The air was a sticky hot, but not because of humidity but because of the heat caused by exertion. Small effort noises coupled with the hum of the crickets and the sound of the steel hitting the dirt.

Thud

Thud

Thud

The dirt thrown behind in a pile, quickly rising. A wife beater teeshirt, once bright white, now an off-white from sweat. Stuck to skin. Wet palms gripping the polished wooden handle. A "hrrmph" associated with each push into the thick brown earth. A dust cloud formed above the pile, the dust moved from the earth with such force.

Breaths, pants. There was an still silence around the cemetary. As if the other stones were watching in horror as one of their own was being gutted. It was almost as if they were judging.

Silently judging.

Silent screams.

Finally, a louder thud. The box. Brushing it off, you can see it already has some wear and tear from being in the ground.

Wet, stained hands caress the box, playing with the locks. They were tight, so the shovel hit those those, too.

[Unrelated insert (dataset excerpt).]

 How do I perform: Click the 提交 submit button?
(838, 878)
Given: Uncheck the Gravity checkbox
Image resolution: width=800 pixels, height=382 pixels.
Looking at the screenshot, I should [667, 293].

The top opened, and inside lay a ghastly sight. Coughing, its hard to even look. The smell burns a hole through your nostrils and is so foul you can taste it on the back of your throat.

Maggots crawled around the waxy skin, and the hair was as thin as dental floss now. Deteriorating, the beginning stages. The lips and mouth were covered as well, and the hands were almost fully down to skeleton bone. The finger nails had been chewed off.

You didn't wanna do it, the smell was too much, but you leaned in closer. Those eyes. Those eyes were still preserved. Staring straight ahead, empty, deep.

A hint of fear in them.

Pulling the body out of the wooden box it is heavier than anticipated. Sitting it up against a tree, kneeling next to the open dirt.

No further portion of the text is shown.